▸ **What to do**: Update the records below by changing every "At what coordinates should I click to accomplish" to "Where should I click to accomplish" and leaving everything else untouched.

-- Provided records start --

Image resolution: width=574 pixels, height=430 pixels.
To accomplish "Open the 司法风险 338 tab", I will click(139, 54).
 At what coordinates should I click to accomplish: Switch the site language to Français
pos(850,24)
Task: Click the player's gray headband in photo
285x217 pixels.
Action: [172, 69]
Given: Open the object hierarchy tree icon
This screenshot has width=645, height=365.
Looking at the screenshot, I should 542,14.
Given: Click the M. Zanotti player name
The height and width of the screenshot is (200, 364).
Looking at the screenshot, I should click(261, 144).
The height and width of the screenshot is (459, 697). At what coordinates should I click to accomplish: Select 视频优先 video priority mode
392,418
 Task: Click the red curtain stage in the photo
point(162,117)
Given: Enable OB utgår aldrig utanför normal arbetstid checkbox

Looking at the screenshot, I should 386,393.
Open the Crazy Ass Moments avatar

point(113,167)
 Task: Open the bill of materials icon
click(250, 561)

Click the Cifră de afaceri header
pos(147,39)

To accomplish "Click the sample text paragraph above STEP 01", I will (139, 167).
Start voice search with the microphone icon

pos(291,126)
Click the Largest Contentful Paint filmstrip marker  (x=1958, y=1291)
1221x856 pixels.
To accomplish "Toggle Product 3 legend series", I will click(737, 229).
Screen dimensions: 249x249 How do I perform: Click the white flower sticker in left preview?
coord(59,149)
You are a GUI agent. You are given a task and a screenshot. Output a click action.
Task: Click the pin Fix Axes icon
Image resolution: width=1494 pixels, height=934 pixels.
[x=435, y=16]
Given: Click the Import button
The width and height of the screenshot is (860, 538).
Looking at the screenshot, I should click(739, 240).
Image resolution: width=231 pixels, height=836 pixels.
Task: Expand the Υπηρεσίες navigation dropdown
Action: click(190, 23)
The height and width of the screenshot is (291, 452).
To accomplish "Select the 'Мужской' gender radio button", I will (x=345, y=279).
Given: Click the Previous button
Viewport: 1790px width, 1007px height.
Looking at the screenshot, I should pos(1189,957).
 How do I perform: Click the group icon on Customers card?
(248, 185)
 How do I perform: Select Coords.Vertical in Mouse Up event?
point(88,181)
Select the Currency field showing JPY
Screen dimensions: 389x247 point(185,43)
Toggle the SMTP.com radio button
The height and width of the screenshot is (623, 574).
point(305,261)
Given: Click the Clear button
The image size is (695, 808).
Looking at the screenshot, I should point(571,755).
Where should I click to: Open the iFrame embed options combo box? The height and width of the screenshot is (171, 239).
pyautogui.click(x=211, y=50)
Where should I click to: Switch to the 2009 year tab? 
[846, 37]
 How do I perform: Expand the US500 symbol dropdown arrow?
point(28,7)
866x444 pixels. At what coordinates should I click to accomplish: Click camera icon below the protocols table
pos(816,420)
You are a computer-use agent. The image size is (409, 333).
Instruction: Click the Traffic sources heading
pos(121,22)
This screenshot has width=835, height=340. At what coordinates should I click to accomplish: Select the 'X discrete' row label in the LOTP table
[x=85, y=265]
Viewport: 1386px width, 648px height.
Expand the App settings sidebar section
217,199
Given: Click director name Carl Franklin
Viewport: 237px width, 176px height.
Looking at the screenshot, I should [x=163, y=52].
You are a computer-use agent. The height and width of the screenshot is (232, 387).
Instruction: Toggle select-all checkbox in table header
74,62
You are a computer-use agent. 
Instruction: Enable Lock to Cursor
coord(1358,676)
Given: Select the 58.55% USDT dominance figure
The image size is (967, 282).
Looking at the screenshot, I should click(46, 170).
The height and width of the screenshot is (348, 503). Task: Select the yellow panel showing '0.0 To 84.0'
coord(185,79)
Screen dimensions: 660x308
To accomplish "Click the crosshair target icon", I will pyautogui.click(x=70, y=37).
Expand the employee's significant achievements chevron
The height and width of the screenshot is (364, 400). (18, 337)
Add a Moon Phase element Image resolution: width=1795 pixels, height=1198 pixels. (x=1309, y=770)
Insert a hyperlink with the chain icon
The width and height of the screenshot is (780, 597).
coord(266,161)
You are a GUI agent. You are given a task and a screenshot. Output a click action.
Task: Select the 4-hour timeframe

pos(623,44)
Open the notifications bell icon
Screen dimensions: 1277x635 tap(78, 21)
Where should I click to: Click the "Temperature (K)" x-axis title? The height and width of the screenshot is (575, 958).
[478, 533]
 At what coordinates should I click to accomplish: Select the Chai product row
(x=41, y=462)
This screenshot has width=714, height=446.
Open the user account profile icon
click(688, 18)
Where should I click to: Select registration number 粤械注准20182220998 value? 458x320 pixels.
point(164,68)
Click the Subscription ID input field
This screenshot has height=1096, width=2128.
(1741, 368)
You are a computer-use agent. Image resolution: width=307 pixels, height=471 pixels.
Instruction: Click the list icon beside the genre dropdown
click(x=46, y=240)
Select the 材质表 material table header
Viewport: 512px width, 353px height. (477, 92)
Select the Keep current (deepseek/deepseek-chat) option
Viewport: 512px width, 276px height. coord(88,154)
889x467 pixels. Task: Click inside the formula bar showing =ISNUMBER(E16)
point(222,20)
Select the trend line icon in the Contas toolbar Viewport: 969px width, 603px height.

-- Provided records end --

▸ **Task answer**:
Image resolution: width=574 pixels, height=430 pixels.
To accomplish "Open the 司法风险 338 tab", I will click(139, 54).
 Where should I click to accomplish: Switch the site language to Français
pos(850,24)
Task: Click the player's gray headband in photo
285x217 pixels.
Action: [172, 69]
Given: Open the object hierarchy tree icon
This screenshot has width=645, height=365.
Looking at the screenshot, I should 542,14.
Given: Click the M. Zanotti player name
The height and width of the screenshot is (200, 364).
Looking at the screenshot, I should click(261, 144).
The height and width of the screenshot is (459, 697). Where should I click to accomplish: Select 视频优先 video priority mode
392,418
 Task: Click the red curtain stage in the photo
point(162,117)
Given: Enable OB utgår aldrig utanför normal arbetstid checkbox

Looking at the screenshot, I should 386,393.
Open the Crazy Ass Moments avatar

point(113,167)
 Task: Open the bill of materials icon
click(250, 561)

Click the Cifră de afaceri header
pos(147,39)

To accomplish "Click the sample text paragraph above STEP 01", I will (139, 167).
Start voice search with the microphone icon

pos(291,126)
Click the Largest Contentful Paint filmstrip marker  (x=1958, y=1291)
1221x856 pixels.
To accomplish "Toggle Product 3 legend series", I will click(737, 229).
Screen dimensions: 249x249 How do I perform: Click the white flower sticker in left preview?
coord(59,149)
You are a GUI agent. You are given a task and a screenshot. Output a click action.
Task: Click the pin Fix Axes icon
Image resolution: width=1494 pixels, height=934 pixels.
[x=435, y=16]
Given: Click the Import button
The width and height of the screenshot is (860, 538).
Looking at the screenshot, I should click(739, 240).
Image resolution: width=231 pixels, height=836 pixels.
Task: Expand the Υπηρεσίες navigation dropdown
Action: click(190, 23)
The height and width of the screenshot is (291, 452).
To accomplish "Select the 'Мужской' gender radio button", I will (x=345, y=279).
Given: Click the Previous button
Viewport: 1790px width, 1007px height.
Looking at the screenshot, I should pos(1189,957).
 How do I perform: Click the group icon on Customers card?
(248, 185)
 How do I perform: Select Coords.Vertical in Mouse Up event?
point(88,181)
Select the Currency field showing JPY
Screen dimensions: 389x247 point(185,43)
Toggle the SMTP.com radio button
The height and width of the screenshot is (623, 574).
point(305,261)
Given: Click the Clear button
The image size is (695, 808).
Looking at the screenshot, I should point(571,755).
Where should I click to: Open the iFrame embed options combo box? The height and width of the screenshot is (171, 239).
pyautogui.click(x=211, y=50)
Where should I click to: Switch to the 2009 year tab? 
[846, 37]
 How do I perform: Expand the US500 symbol dropdown arrow?
point(28,7)
866x444 pixels. Where should I click to accomplish: Click camera icon below the protocols table
pos(816,420)
You are a computer-use agent. The image size is (409, 333).
Instruction: Click the Traffic sources heading
pos(121,22)
This screenshot has width=835, height=340. Where should I click to accomplish: Select the 'X discrete' row label in the LOTP table
[x=85, y=265]
Viewport: 1386px width, 648px height.
Expand the App settings sidebar section
217,199
Given: Click director name Carl Franklin
Viewport: 237px width, 176px height.
Looking at the screenshot, I should [x=163, y=52].
You are a computer-use agent. The height and width of the screenshot is (232, 387).
Instruction: Toggle select-all checkbox in table header
74,62
You are a computer-use agent. 
Instruction: Enable Lock to Cursor
coord(1358,676)
Given: Select the 58.55% USDT dominance figure
The image size is (967, 282).
Looking at the screenshot, I should click(46, 170).
The height and width of the screenshot is (348, 503). Task: Select the yellow panel showing '0.0 To 84.0'
coord(185,79)
Screen dimensions: 660x308
To accomplish "Click the crosshair target icon", I will pyautogui.click(x=70, y=37).
Expand the employee's significant achievements chevron
The height and width of the screenshot is (364, 400). (18, 337)
Add a Moon Phase element Image resolution: width=1795 pixels, height=1198 pixels. (x=1309, y=770)
Insert a hyperlink with the chain icon
The width and height of the screenshot is (780, 597).
coord(266,161)
You are a GUI agent. You are given a task and a screenshot. Output a click action.
Task: Select the 4-hour timeframe

pos(623,44)
Open the notifications bell icon
Screen dimensions: 1277x635 tap(78, 21)
Where should I click to: Click the "Temperature (K)" x-axis title? The height and width of the screenshot is (575, 958).
[478, 533]
 Where should I click to accomplish: Select the Chai product row
(x=41, y=462)
This screenshot has width=714, height=446.
Open the user account profile icon
click(688, 18)
Where should I click to: Select registration number 粤械注准20182220998 value? 458x320 pixels.
point(164,68)
Click the Subscription ID input field
This screenshot has height=1096, width=2128.
(1741, 368)
You are a computer-use agent. Image resolution: width=307 pixels, height=471 pixels.
Instruction: Click the list icon beside the genre dropdown
click(x=46, y=240)
Select the 材质表 material table header
Viewport: 512px width, 353px height. (477, 92)
Select the Keep current (deepseek/deepseek-chat) option
Viewport: 512px width, 276px height. coord(88,154)
889x467 pixels. Task: Click inside the formula bar showing =ISNUMBER(E16)
point(222,20)
Select the trend line icon in the Contas toolbar Viewport: 969px width, 603px height.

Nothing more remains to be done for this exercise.